Smell is one of those senses that connects people across perceptual and communication boundaries. It can evoke memories from long ago and bring places to mind. In analysing perception across the boundaries of sight and hearing, he connected the sighted, the non-sighted, the hearing and the non-hearing in the search for a description of the conscious perception of the environment that immediately surrounds, guides and directs us.

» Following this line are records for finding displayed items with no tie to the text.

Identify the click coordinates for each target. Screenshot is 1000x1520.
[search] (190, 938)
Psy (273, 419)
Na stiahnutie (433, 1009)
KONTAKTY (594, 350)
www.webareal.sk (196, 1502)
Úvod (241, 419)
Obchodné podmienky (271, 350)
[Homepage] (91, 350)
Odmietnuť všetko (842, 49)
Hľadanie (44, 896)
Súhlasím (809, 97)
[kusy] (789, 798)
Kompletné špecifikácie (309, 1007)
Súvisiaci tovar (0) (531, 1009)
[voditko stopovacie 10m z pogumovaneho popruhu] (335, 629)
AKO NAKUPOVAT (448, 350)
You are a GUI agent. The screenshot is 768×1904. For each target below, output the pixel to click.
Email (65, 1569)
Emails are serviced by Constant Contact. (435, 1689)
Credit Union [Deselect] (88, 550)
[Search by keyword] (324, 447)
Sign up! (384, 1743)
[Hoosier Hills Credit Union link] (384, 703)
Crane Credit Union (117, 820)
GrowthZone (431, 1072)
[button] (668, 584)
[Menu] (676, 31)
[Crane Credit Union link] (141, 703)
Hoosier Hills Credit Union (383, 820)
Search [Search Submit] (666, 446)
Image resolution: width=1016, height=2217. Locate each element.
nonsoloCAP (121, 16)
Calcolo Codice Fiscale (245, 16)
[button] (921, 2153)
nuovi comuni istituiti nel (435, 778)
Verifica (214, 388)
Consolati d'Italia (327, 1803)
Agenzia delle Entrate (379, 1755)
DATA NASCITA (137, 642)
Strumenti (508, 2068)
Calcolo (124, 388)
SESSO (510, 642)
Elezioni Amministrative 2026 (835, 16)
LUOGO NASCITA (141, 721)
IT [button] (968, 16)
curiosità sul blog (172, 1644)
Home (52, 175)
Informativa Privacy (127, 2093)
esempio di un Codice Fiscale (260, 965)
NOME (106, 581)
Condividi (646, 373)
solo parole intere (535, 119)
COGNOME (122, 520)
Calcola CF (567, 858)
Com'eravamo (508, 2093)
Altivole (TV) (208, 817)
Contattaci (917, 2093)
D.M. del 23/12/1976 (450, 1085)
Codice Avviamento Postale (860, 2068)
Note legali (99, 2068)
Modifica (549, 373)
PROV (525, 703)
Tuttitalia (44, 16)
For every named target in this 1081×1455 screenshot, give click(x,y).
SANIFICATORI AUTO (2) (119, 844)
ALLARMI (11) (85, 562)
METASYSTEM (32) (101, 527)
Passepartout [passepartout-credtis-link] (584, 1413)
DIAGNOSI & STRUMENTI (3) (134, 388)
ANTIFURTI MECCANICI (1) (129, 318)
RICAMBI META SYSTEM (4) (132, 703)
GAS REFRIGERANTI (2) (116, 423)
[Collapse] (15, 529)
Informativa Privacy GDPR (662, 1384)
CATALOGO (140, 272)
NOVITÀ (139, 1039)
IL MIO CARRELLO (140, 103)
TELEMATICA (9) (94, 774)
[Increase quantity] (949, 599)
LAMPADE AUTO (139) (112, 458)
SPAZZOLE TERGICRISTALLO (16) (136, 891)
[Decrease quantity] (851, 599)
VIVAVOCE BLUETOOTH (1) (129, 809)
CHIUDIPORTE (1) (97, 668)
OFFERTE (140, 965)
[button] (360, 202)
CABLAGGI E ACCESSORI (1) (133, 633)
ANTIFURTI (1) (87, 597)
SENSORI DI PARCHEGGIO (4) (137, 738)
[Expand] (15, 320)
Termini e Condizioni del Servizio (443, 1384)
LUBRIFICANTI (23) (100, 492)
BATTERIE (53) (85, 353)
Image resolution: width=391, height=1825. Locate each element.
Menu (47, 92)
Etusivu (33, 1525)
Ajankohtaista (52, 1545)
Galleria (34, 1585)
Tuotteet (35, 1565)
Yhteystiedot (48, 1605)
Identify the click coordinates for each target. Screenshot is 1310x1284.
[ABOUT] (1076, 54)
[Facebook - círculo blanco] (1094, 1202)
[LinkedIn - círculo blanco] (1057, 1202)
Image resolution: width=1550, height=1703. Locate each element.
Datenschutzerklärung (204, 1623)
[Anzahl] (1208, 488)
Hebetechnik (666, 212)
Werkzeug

Accompanying the sound project Sonic Projections by artist Bill Fontana, a group of people with and without hearing and visual impairments worked together as specialists to research perceptions and experiences in urban space as part of the Kultur inklusiv cooperation project and, on the basis of their research, recruited artist Heribert Friedl (* 1969 Feldbach, lives in Vienna) to realise their experiences. Friedl, whose "non-visual objects" repeatedly deal with smell as a material for sculptural and performative experiences, designed an expressive series of posters in which Braille is given equal weight with printed text.
As the multilingual result of a joint odour and perception walk through Graz, the individual posters are poetic-abstract impulses to create images in the mind and to observe others doing the same. At the same time, the multilingualism also points to a breadth of perception that expands beyond our own habits and enriches us precisely through the change of perspective.
The series can be found, read and felt on the façades of the Kunsthaus, the Graz Academy, the Odilieninstitut, the Graz Museum and the University of Art Graz. It invites us to engage with other perspectives and to observe perception as a treasure in constant growth and change.